Julie Lythcott-Haims stumbled on something troubling and surprising about the young adults in her midst. It started about twenty years ago, when she served as a dean at Stanford. There, in the company of some of the best and brightest strivers in the world, she found that many students relied upon parents to handle the run-of-the-mill stuff of life for them. Meanwhile, members of the Millennial generation more broadly were going on record as not knowing how to be adults, not wanting to be adults and finding adulthood scary. “Millennials self-identified as struggling,” Lythcott-Haims told me.
The malaise prompted her to write "Your Turn: How to be an Adult," a guide for burgeoning grown-ups. The book explores how and why contemporary young people are so jittery and, most important, what they (and the rest of us) can do to make adulthood attractive rather than an inevitable bummer.
“I don’t judge them,” Lythcott-Haims said quickly. If anyone’s to blame, it’s parents and other adults who have reared them with the message that danger lurks behind every corner and that Mom and Dad will do anything to rescue them from failure. Grown-ups have been so quick to scurry around and clear obstacles from their children’s path that many young adults, especially those from middle-class families and above, feel ill-equipped to manage on their own. Children from less privileged homes, it turns out, often grow up better prepared to enter adulthood because they’ve been less cossetted in childhood.
In "Your Turn," Lythcott-Haims—herself a recovering helicopter parent—speaks directly to young people who may be struggling. But implicit in her guidance for young adults is advice for their parents, teachers and coaches.
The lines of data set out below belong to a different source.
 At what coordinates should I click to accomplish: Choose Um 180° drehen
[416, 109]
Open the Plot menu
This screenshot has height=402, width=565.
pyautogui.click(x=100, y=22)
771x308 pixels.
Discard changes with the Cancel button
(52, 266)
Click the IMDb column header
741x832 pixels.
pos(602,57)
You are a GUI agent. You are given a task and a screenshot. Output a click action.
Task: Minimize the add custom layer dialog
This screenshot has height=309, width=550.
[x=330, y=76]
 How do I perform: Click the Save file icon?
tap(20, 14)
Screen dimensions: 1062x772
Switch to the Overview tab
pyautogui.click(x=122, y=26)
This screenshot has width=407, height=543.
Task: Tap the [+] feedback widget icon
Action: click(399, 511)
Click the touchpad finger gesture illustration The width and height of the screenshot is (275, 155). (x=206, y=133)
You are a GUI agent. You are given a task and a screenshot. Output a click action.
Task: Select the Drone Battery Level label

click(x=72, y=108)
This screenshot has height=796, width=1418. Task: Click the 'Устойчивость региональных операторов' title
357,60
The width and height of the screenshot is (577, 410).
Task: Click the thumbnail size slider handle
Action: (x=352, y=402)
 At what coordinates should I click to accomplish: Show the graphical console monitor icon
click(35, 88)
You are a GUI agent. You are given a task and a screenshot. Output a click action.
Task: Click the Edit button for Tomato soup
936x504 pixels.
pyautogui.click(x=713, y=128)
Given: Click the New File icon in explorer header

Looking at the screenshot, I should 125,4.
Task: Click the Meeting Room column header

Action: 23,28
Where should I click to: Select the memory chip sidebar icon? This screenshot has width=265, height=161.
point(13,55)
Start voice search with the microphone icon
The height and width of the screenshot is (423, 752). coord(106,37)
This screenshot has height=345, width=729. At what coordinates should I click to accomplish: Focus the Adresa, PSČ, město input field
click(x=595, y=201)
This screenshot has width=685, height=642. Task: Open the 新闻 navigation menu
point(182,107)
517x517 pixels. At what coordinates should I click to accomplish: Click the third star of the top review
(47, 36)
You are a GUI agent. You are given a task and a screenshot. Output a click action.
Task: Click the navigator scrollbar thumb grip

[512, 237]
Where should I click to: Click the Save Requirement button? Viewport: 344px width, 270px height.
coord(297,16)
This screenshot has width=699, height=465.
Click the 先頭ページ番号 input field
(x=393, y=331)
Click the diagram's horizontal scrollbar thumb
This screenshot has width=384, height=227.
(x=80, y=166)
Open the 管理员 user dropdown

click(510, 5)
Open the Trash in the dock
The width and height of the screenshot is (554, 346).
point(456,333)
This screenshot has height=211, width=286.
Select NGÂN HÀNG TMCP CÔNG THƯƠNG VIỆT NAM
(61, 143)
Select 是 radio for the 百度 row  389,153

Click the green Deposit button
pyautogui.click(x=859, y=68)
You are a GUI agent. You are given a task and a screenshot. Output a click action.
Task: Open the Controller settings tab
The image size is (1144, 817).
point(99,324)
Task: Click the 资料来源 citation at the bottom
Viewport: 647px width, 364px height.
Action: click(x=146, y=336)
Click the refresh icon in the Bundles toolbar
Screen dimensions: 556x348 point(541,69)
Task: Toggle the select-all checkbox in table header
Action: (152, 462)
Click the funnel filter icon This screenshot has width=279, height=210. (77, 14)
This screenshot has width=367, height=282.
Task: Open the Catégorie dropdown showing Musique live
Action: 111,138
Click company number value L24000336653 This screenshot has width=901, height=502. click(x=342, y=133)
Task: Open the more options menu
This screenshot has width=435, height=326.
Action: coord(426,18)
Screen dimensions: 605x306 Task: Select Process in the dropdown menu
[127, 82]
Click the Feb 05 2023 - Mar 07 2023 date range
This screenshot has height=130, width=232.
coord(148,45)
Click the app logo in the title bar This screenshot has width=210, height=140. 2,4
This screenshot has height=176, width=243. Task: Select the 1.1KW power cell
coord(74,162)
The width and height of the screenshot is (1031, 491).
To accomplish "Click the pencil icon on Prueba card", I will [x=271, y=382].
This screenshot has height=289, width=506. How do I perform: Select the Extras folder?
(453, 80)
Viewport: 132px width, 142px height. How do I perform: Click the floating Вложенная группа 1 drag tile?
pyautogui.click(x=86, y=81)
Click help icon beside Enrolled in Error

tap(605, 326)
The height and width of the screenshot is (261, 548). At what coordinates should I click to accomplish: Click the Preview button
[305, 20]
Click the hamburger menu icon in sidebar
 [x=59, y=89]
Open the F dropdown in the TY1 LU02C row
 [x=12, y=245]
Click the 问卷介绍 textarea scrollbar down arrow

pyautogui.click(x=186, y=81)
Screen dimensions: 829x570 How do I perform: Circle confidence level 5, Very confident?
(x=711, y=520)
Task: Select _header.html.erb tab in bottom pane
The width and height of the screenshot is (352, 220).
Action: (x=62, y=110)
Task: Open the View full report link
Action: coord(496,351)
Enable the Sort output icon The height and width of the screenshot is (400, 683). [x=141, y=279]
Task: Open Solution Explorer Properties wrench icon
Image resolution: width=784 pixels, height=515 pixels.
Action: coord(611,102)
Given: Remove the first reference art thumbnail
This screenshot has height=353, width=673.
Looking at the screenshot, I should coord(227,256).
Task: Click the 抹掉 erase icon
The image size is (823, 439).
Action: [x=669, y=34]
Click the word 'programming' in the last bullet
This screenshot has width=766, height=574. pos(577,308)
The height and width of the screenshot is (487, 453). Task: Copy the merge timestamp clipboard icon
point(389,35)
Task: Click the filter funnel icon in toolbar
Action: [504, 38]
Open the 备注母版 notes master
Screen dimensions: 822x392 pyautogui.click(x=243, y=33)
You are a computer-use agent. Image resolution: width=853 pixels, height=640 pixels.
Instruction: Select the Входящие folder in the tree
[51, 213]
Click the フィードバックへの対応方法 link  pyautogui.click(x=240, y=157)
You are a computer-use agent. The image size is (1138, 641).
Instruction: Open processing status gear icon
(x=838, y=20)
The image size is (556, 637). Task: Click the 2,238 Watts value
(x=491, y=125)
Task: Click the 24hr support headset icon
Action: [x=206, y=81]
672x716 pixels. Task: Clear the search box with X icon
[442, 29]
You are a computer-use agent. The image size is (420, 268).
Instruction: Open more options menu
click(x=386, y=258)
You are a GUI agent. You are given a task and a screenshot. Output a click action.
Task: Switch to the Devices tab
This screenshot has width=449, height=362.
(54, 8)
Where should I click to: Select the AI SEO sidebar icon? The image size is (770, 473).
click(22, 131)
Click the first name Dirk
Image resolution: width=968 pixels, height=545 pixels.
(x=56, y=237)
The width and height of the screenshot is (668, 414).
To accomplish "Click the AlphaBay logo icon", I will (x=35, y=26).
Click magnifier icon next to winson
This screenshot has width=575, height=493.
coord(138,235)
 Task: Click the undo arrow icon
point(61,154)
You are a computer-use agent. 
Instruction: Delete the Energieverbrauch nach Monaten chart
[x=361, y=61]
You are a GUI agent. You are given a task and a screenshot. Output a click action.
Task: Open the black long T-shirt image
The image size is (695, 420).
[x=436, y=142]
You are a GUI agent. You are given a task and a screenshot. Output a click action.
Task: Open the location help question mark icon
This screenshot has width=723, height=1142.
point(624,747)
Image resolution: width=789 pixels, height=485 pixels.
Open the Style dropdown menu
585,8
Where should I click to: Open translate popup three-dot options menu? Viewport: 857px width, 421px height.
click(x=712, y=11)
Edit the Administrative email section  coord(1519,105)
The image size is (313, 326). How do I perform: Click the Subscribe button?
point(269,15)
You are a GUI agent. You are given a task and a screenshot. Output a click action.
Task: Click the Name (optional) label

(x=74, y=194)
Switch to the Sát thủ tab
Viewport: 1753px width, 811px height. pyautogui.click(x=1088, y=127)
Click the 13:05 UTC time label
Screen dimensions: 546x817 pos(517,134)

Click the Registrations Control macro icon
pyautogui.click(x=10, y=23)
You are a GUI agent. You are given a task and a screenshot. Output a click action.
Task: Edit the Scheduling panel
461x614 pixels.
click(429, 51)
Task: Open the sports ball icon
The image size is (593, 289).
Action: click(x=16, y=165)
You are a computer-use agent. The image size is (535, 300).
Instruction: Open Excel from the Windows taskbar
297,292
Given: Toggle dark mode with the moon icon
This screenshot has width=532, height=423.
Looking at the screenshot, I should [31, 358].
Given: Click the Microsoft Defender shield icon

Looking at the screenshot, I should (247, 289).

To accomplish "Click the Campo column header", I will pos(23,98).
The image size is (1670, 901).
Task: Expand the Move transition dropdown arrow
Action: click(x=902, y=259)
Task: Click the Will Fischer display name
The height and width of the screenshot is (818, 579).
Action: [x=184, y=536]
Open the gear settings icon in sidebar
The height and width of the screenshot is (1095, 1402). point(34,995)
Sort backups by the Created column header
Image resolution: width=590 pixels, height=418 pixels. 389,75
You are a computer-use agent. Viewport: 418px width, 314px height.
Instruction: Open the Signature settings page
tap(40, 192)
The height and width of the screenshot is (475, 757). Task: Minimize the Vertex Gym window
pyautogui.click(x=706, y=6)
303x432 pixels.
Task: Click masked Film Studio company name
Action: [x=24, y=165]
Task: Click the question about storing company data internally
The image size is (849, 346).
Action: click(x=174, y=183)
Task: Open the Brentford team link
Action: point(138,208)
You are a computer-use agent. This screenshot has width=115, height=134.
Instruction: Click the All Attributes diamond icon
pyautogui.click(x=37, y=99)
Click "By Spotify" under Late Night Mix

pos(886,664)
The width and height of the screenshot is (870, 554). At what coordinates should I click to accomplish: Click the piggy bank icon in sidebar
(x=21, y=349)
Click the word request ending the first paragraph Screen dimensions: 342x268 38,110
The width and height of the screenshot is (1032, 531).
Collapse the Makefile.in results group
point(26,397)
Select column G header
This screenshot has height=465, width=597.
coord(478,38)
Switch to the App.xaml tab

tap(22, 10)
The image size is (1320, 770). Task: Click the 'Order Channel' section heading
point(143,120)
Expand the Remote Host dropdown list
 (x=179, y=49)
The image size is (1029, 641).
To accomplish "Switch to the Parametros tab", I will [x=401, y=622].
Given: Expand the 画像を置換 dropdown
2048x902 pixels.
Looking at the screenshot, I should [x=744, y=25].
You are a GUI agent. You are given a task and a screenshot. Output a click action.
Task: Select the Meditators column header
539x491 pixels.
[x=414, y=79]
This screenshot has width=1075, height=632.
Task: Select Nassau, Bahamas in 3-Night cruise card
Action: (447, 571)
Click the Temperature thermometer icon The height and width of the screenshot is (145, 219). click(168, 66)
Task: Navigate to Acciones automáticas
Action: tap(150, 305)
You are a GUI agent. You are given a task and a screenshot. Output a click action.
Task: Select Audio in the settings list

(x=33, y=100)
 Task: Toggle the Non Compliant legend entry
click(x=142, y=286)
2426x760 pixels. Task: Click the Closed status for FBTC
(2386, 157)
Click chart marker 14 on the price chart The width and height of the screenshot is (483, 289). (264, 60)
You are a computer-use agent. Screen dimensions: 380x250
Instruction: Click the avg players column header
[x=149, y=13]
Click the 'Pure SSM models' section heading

Her advice to parents comes in many forms. First, she advises them to resist reproaching their offspring for being fearful or hesitant about entering adulthood. “You can’t blame them for the childhood they had,” she said. Young people need to hear that their parents believe in them. She also encourages parents to look inward, with the help of a therapist, if necessary, to investigate why they’d rather take heroic measures to help their children achieve than allow their kids to figure it out for themselves. “We have decided that our child’s outputs are a reflection of our own worth,” she said; mothers and fathers can’t help but hover and intervene when their kids’ accomplishments feel like a referendum on their standing as parents. Some blunt self-examination might help parents understand not only why they use the royal “we” when discussing their kids’ upcoming tests—“we have a mid-term next week”—but also how this mindset hurts kids. “We mustn’t let our worries, fears and egos impede our children’s progress,” Lythcott-Haims added. There’s a correlation between over-parenting on the one hand, and the collapse of executive function skills, and increase in depression and anxiety among young people, on the other.